Returning to Kaliningrad, the problem of this oblast goes far beyond what is read in the newspapers: under current conditions, its inhabitants are unlikely to have heating for the winter and spare parts for strategic infrastructures. Put things like that, Moscow should either impose an airlift or consider moving the population further east.

Finally, what about the Baltic Fleet? If Russia wants to start a conventional war, according to the most recent analyzes its warships on this front could become… submarines, despite themselves, since both Kaliningrad and St. Petersburg would be easy targets from Poland and Finland respectively.
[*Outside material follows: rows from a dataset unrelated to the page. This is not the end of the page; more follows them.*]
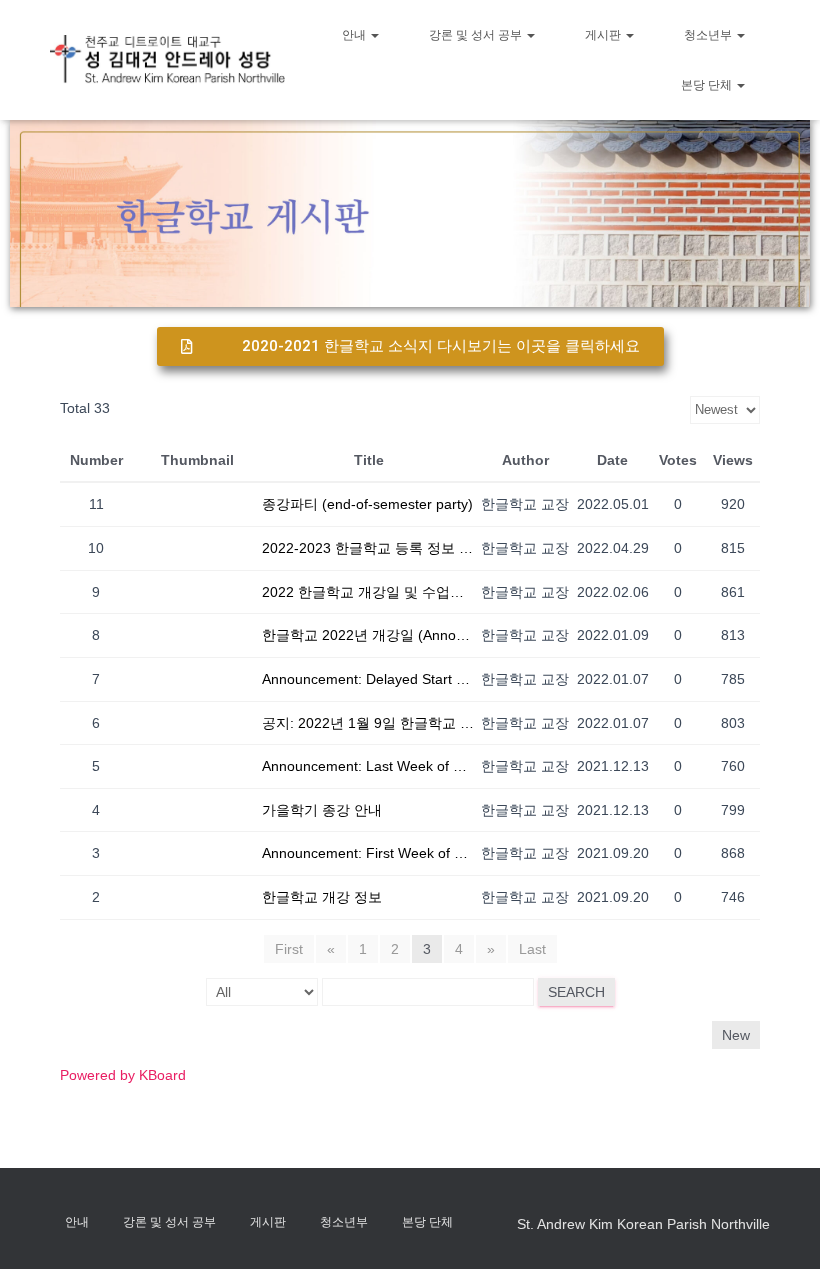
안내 (355, 35)
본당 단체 (708, 85)
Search (576, 992)
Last (532, 949)
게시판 (604, 35)
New (736, 1035)
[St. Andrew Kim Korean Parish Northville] (167, 59)
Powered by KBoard (123, 1075)
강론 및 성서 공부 (477, 35)
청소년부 (709, 35)
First (289, 949)
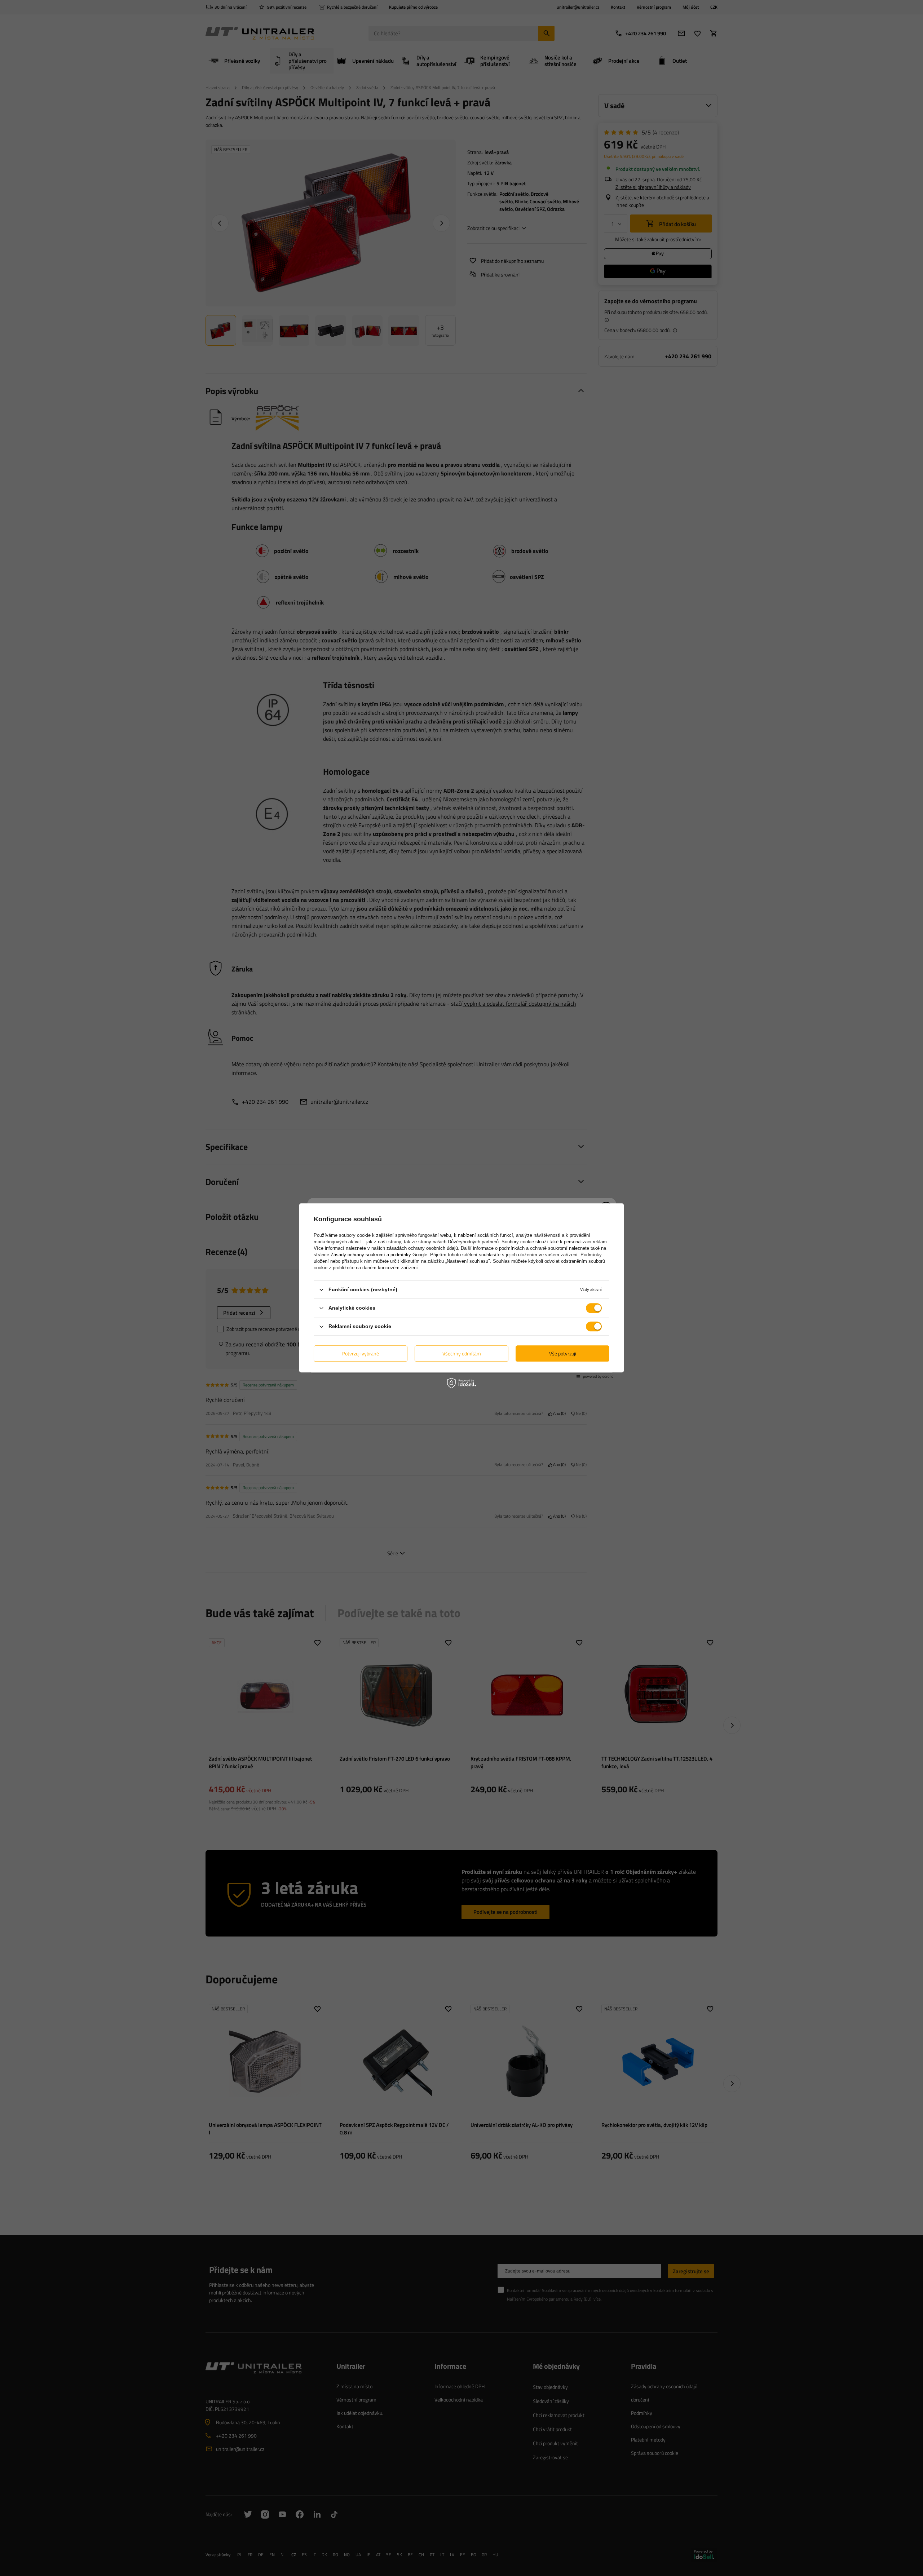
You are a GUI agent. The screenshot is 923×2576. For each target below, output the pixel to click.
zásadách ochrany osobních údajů (422, 1248)
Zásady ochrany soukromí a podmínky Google (379, 1254)
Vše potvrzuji (562, 1353)
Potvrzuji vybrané (360, 1353)
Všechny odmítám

In short, a country of great chess players, such as Russia, finds itself with the king in check by dint of wrong moves. He reacts by threatening, as they had done from the beginning against Sweden and Finland, alienating the advantage of having two neutral neighbors in order to show his swollen chest.

Finally, let's try to frame what we are talking about… The Kaliningrad oblast has an area of ​​15.000 square kilometers, more or less the same as Calabria, but with less than half the population of the southernmost region of the Peninsula. The region has a triangular shape, obviously not perfect, with one side facing the Baltic Sea for 145 kilometers, on the western side, and two sides bordering the European Union. What is often referred to in the Western media as a Russian enclave in Europe is actually one for Moscow exclave, whose capital is 800 kilometers away as the crow flies from St. Petersburg and 500 from its "sister" Minsk. In reality, the distance between the "Russian world", which includes Belarus, and this exclave is about 220 kilometers, those of the A7 motorway - and the nearby railway line - which from the Belarusian border passing through Vilnius, the Lithuanian capital, reaches the border of the oblast. Two hundred and twenty kilometers are, to be clear, just over the distance between Milan and Bologna.

The Baltic Sea has a length of about 1.600 kilometers, more or less double that - from a bird's eye view - between Bologna and Reggio Calabria, while the average width is 190 kilometers, approximately the same as the distance between Ostia and Pescara. .

In such a situation, who makes you antagonize everyone? If you think "many enemies, much honor", you are not very honorable, just very foolish.